start Quoted passage

The Last Few Weeks
What can be done about safeguarding in the Church of England
Why Does the Church of England Struggle with Safeguarding?
The Church of England continues to face significant challenges in addressing safeguarding issues. Another historic case has recently undergone a learning review, and yet the same recurring problems emerge. The content of the Makin Review into the abusive activities of John Smyth—a particularly malevolent form of sado-Christianity—has escalated concerns, especially due to its links to the Archbishop of Canterbury. This raises critical questions: what did the Archbishop know, when did he know it, and what actions did he take? More disturbingly, did inaction allow Smyth to continue his abuse?
Baroness Berridge, a member of the House of Lords, posed a crucial question during a debate on social cohesion, where several peers tried to lever in questions about safeguarding in the Church: “Why is there no independent safeguarding board as there is for Parliament?” This question strikes at the heart of the matter—accountability.
There was a leak of a more recent letter from the archbishops which illustrates what I mean well. The letter seems to have put pressure on a more junior colleague to break the safeguarding rules so as to reinstate a former colleague to ministry. This individual, Lord Sentamu, had previously refused to accept a safeguarding judgement made against him. For most people in any public facing role the archbishops crossed a very well-marked boundary.
Few will believe that that the bishop in question, the Bishop of Newcastle, was not coerced into a course of action she was hesitant to pursue. Given that the letter was written when both archbishops would have had sight of the Makin Review.. It was foolish, reckless and damaging. And Grade 1 meddling, yet they answer to no one.

end Quoted passage
start Data lines

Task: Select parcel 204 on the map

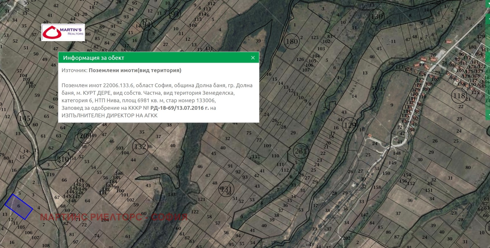Action: (x=105, y=220)
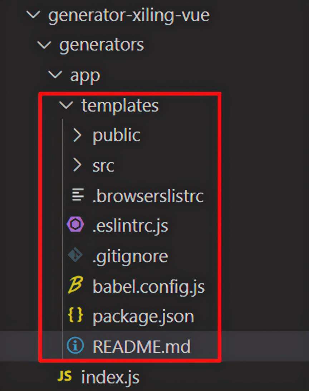The width and height of the screenshot is (309, 391).
Task: Click the JSON braces icon beside package.json
Action: 75,316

end Data lines

• **Task description**
Please update the piece on Church of England safeguarding, giving again the part that opens with the words "The Last Few" and closes with "continue his abuse?", with "learning review" replaced by "case review".

• **Right answer**
The Last Few Weeks
What can be done about safeguarding in the Church of England
Why Does the Church of England Struggle with Safeguarding?
The Church of England continues to face significant challenges in addressing safeguarding issues. Another historic case has recently undergone a case review, and yet the same recurring problems emerge. The content of the Makin Review into the abusive activities of John Smyth—a particularly malevolent form of sado-Christianity—has escalated concerns, especially due to its links to the Archbishop of Canterbury. This raises critical questions: what did the Archbishop know, when did he know it, and what actions did he take? More disturbingly, did inaction allow Smyth to continue his abuse?